Mata Han achieved great fame as a spy, she was probably more successful as a dancer.

Espionage

Espionage is the use of spies to discover secret information about a country or an organization. Spies take great risks to serve their country, particularly in wartime, when they are likely to be executed if caught.

Most spies work for an intelligence or secret service. They may be sent on some specific operation, such as killing a traitor, carrying a message, or organizing a resistance movement, or generally to find out any information that might be useful. All modern spies use the latest scientific aids. Many have radio transmitters to send coded messages some use other latest developed techniques. They may write messages in invisible ink or use microdot photography by which a whole page of writing can be concealed under a dot the size of a period.

Many countries have counter-espionage organizations which guard their country's secrets, catch spies, or perhaps feed them with false information. Counter-espionage services sometimes use double agents, men who pretend to spy for the enemy, but are in fact loyal.

Spies are as old as history. Moses sent twelve men to spy out the land of Canaan. Delilah used her beauty to betray Samson, as did Mata Hari in the First World War to gain secrets for the Germans. Delilah was more successful than Mata Hari, who was shot by the French. Sir Francis Walsingham knew all about the Spanish Armada long before it sailed. One of his agents is said to have been the dramatist Christopher Marlowe.

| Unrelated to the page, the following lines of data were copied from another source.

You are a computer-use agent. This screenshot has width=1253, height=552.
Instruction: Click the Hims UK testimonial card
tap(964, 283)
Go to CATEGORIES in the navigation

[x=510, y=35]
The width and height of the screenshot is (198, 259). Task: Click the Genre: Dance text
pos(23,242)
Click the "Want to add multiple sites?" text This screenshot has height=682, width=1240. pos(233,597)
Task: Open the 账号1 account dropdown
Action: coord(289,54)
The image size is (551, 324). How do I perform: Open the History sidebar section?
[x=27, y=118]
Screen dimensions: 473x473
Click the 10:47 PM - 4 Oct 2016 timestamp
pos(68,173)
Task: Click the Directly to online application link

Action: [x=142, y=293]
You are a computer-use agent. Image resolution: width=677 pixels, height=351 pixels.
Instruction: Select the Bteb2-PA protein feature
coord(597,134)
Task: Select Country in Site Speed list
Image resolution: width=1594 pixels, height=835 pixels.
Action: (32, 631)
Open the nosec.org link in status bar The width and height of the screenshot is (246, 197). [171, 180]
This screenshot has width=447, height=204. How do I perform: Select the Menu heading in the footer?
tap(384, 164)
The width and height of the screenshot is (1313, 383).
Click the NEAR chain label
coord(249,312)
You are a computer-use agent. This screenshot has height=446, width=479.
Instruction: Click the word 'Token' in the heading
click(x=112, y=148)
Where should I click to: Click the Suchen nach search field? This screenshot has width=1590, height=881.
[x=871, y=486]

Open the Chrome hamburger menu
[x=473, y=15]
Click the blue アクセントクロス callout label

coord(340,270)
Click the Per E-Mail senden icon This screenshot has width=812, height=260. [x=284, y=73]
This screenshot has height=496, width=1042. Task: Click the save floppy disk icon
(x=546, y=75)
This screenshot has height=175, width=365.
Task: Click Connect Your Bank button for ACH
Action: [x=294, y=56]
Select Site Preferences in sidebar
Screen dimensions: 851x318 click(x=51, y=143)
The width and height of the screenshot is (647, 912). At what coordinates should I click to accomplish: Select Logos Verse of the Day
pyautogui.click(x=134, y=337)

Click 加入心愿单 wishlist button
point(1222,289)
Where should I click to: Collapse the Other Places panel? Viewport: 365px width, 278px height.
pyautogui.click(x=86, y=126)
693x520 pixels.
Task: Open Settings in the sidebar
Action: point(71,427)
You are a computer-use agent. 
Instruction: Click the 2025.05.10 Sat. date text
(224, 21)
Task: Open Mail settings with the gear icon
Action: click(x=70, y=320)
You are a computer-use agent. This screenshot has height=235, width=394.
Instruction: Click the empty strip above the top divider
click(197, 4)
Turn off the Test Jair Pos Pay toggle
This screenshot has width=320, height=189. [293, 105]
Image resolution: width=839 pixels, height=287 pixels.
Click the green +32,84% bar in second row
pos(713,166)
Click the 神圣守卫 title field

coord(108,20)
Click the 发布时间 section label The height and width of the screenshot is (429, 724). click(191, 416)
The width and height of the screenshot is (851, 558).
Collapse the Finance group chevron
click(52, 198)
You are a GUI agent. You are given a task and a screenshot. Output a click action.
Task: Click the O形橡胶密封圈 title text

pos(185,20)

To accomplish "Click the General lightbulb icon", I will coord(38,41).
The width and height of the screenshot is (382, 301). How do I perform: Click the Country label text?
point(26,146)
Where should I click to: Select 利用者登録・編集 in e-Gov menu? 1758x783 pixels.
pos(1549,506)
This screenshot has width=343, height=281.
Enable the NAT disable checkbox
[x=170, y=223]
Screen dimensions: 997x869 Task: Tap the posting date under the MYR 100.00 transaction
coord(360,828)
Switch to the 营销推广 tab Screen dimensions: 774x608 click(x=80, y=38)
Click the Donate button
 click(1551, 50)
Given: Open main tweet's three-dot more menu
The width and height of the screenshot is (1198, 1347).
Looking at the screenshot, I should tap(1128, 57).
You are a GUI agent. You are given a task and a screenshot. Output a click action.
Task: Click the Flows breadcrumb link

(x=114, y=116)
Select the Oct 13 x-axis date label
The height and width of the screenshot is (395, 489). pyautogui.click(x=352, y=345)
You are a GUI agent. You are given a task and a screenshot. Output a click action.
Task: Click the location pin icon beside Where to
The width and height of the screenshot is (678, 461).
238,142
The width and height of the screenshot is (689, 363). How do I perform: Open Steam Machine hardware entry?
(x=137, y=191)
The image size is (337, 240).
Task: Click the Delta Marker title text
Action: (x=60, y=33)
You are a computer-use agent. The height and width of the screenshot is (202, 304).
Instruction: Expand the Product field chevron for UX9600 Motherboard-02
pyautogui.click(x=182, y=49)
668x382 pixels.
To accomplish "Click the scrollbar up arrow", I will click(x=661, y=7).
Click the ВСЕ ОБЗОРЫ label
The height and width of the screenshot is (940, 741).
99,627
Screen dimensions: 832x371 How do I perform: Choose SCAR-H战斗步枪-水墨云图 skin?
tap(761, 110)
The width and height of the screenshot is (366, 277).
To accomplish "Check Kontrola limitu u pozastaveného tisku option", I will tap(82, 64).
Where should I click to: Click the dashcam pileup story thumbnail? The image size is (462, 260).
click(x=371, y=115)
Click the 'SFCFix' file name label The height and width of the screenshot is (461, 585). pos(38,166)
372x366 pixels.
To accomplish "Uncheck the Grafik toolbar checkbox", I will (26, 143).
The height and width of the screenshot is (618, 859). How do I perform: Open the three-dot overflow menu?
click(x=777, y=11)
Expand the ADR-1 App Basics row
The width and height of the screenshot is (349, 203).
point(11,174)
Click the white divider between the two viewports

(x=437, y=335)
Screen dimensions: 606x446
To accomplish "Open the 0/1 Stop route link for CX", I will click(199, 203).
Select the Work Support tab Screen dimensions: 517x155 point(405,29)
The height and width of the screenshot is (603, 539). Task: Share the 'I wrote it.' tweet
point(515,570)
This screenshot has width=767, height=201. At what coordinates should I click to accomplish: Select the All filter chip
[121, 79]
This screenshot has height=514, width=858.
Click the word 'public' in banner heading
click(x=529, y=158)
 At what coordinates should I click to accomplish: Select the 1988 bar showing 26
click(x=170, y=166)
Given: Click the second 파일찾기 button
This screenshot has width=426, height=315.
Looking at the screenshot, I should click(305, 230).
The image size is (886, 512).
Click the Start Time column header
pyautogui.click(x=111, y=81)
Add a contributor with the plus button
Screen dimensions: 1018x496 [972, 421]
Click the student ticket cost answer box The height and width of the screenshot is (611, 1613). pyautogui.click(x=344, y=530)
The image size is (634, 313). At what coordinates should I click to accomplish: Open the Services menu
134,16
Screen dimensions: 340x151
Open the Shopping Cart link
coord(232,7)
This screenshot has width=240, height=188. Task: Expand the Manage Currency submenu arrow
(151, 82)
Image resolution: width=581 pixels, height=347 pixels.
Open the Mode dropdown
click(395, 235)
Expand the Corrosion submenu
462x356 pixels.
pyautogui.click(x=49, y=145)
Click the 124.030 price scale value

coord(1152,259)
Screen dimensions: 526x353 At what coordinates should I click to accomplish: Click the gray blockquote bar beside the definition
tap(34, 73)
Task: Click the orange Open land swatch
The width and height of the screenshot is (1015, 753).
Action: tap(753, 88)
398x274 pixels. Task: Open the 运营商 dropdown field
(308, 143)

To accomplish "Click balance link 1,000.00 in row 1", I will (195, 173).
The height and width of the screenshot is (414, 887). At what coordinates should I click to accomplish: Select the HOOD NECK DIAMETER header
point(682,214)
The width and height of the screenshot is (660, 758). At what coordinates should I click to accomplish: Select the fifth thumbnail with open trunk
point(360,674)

Perhaps the most successful of all was the Russian spy Richard Sorge. In World War II, he was in Japan, where he discovered German plans before and after the invasion of the USSR. He almost certainly saved Moscow from capture. Another famous agent "of that war was 'Cicero', who got himself appointed valet to the British -ambassador in Turkey. He was able to photograph top-secret documents and pass them to the Germans.